Parts of Oak Park are a little tidier thanks to Finkelstein, 59, who asks local business owners for odd jobs like sweeping, taking out garbage or cleaning bathrooms.
He earns a little pocket money, but mostly a sense of pride and a feeling of belonging to a community.
"I like to work and people know I'm a good guy," said Finkelstein, who lives with schizo-affective disorder. "It makes me more independent and it makes my mood go up."
Finkelstein can't remember when he started seeking the work, but he has lived in Oak Park for the last 15 years. He lives in an apartment with one other person with a disability plus live-in caretakers.
He has struggled for years with his illness, but the work in large part has been the best medicine. He has managed to stay out of the hospital for more than a year.
Finkelstein's week centers around his jobs. Each morning, he is at Valero gas station on Wesley and Madison.

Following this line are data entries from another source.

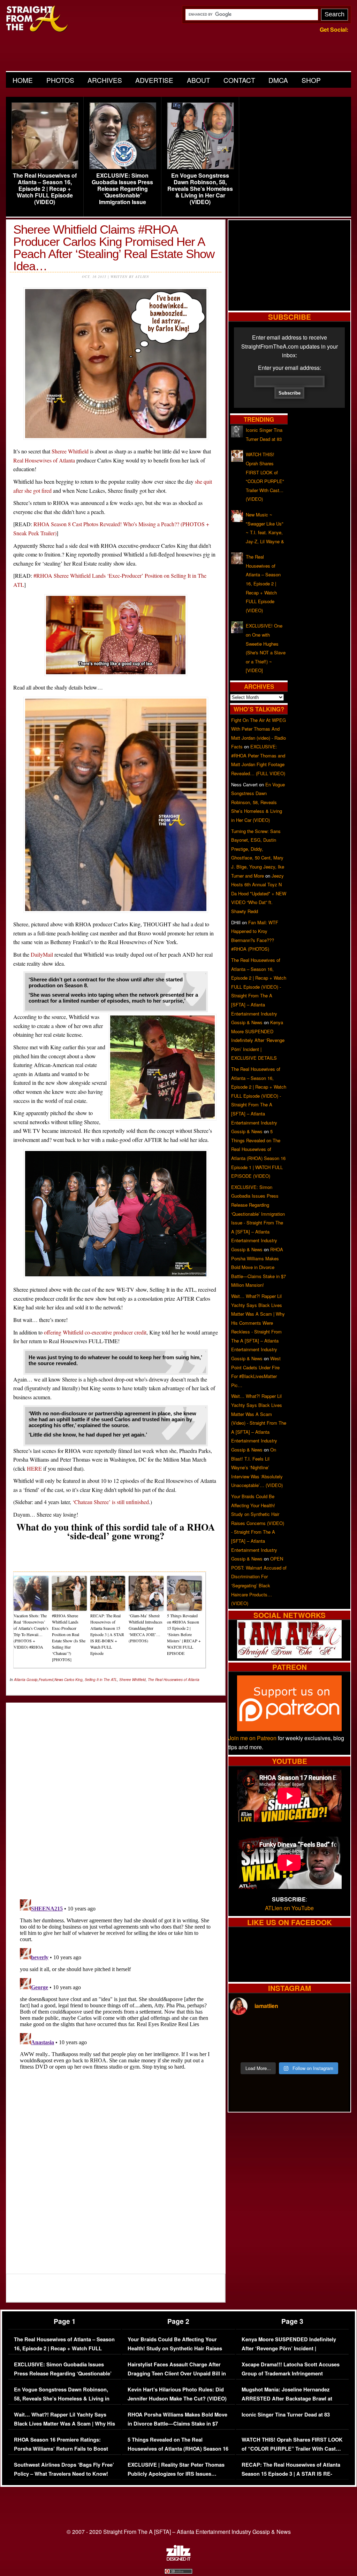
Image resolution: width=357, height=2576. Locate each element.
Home (23, 80)
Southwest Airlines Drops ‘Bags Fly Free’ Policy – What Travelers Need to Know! (64, 2469)
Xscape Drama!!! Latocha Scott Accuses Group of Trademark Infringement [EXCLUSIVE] (291, 2373)
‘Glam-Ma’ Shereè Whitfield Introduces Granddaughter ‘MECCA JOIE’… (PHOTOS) (145, 1628)
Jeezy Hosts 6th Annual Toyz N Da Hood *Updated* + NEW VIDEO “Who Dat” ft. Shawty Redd (258, 893)
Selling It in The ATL (101, 1679)
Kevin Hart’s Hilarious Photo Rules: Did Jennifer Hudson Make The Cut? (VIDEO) (177, 2394)
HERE (34, 1468)
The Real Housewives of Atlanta (173, 1679)
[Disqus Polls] (116, 1795)
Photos (60, 80)
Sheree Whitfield (70, 451)
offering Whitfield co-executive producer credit (95, 1332)
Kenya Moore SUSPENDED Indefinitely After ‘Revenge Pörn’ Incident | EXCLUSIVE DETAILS (257, 1040)
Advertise (154, 80)
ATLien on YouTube (289, 1908)
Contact (239, 80)
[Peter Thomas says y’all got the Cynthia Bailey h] (244, 2049)
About (198, 80)
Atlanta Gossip (26, 1679)
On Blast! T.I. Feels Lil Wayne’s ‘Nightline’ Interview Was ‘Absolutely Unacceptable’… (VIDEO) (257, 1467)
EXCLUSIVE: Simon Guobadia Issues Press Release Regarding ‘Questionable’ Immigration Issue (122, 188)
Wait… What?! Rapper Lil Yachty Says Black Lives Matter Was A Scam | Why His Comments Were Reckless (64, 2423)
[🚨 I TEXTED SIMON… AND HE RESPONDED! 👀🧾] (304, 2049)
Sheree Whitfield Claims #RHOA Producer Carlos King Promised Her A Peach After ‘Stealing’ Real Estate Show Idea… (113, 248)
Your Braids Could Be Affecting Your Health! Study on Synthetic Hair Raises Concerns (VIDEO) (175, 2348)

There he sweeps, cleans the bathroom and takes out the garbage.
"Most people here, they know him," said Adel Alqaisieh, who works at the station. "He's friendly to the people. He's cool."
Finkelstein also works his way up Oak Park Avenue, sweeping for Re/Max in the Village, a flower shop and First Baptist Church, where he also attends Sunday services.
Mike White, one of his caretakers, met Finkelstein 28 years ago and has worked with him through two different agencies.
"He takes his work very seriously," White said. "He generates this work on his own. It's a very important value to him. He would feel like a bum if he wasn't working.